Provenienzforschung ein drängendes Thema

Neben der Digitalisierung ist die Provenienzforschung ein weiteres aktuelles und drängendes Thema für die Sammlungen. Die Frage, wie mit unrechtmäßig angeeigneten Objekten aus der Kolonialzeit oder dem Nationalsozialismus umgegangen werden soll, ist nicht nur an großen Museen, sondern auch an kleinen Sammlungen ein Thema. So stellt sich beispielsweise am Lautarchiv der Humboldt-Universität gerade die Frage, was mit zwei menschlichen Kehlkopfpräparaten geschehen soll, die wahrscheinlich aus kolonialen Kontexten stammen, wie ein dazu in Auftrag gegebenes Gutachten nahelegt.
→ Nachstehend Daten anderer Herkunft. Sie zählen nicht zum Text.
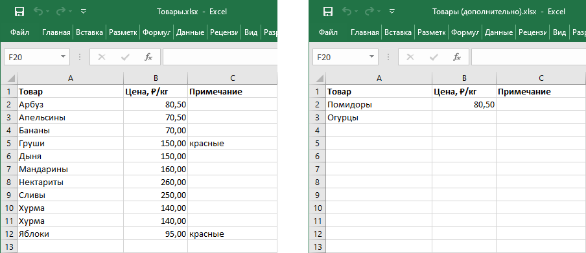This screenshot has height=253, width=586.
Task: Click the formula bar input in Товары.xlsx
Action: pos(220,57)
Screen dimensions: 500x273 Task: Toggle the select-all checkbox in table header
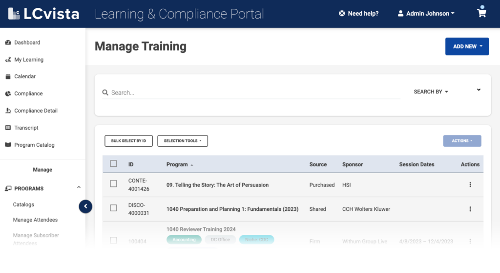click(113, 164)
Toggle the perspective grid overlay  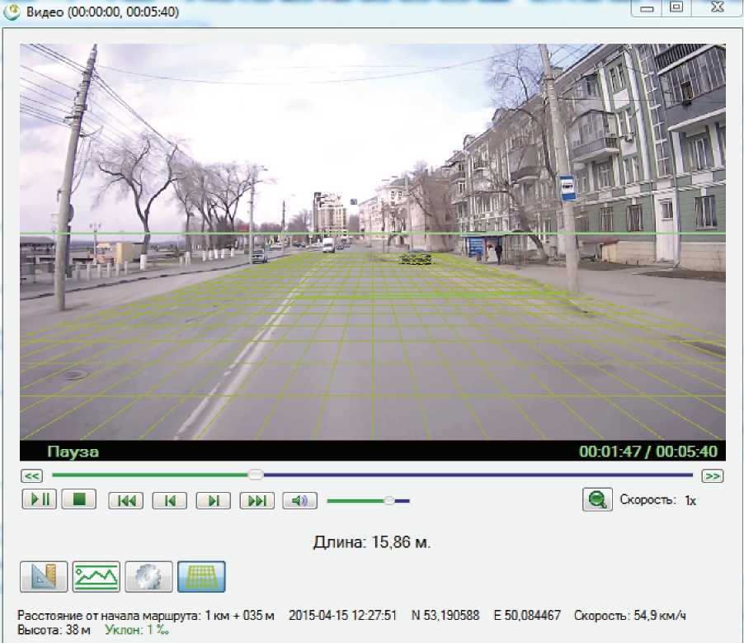coord(200,576)
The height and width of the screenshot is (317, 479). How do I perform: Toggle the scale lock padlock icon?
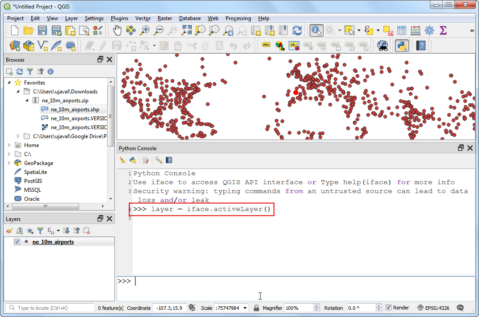coord(256,308)
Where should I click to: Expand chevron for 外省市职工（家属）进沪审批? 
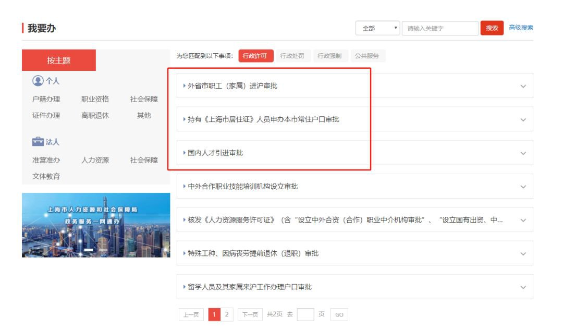click(x=523, y=86)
Zu Buchzugängen aus unrechtmäßigen Erwerbungskontexten in der Zeit des Nationalsozialismus habe es an der Bibliothek bereits erste Untersuchungen gegeben, sagt Yong-Mi Rauch. Umfassende Nachforschungen seien jedoch im laufenden Betrieb kaum möglich. „Wir haben großen Nachholbedarf und freuen uns deshalb, dass im Mai eine erste systematische Untersuchung beginnen wird.“ Bei allen Bibliothekszugängen zwischen 1939 und 1945 soll in den kommenden zwei Jahren überprüft werden, ob sie ihren früheren Eigentümer:innen unrechtmäßig entzogen wurden oder sie unter äußerem Druck aufgegeben werden mussten. „Wenn die Verdachtsfälle begründet sind, werden wir uns bemühen, die Erben zu kontaktieren und eine Rückgabe anzubieten“, sagt Yong-Mi Rauch.

So ist es beispielsweise mit Büchern von Agathe Lasch geschehen. Die erste Germanistikprofessorin Deutschlands wurde 1942 nach Riga deportiert und ermordet, ihre Bibliothek beschlagnahmt. Ein Teil davon wurde in der Zweigbibliothek Germanistik der Humboldt-Universität ausfindig gemacht, woraufhin die Erben der Professorin in Frankreich kontaktiert wurden. Diese Geste sei wichtig, auch wenn es sich meist eher um ideelle als um materielle Werte handele, sagt Yong-Mi Rauch „Oft sind die Familien erfreut über die Benachrichtigung und schenken oder überlassen die Exemplare dann der Bibliothek – so auch bei Agathe Lasch.“

Auch für die Provenienzforschung ist die Digitalisierung von Objekten eine wichtige Grundlage. Dadurch können auch Menschen aus anderen Teilen der Welt online auf die Sammlungen zugreifen, sagt die Sammlungsbeauftragte. „Manche Objekte kommen aus anderen Kulturkreisen und sind in Europa in Sammlungen verschlossen. Auf diese Weise können sie auch mit Menschen geteilt werden, die nicht in Berlin leben, und werden insbesondere für die Herkunftsgesellschaften zugänglich und sichtbar."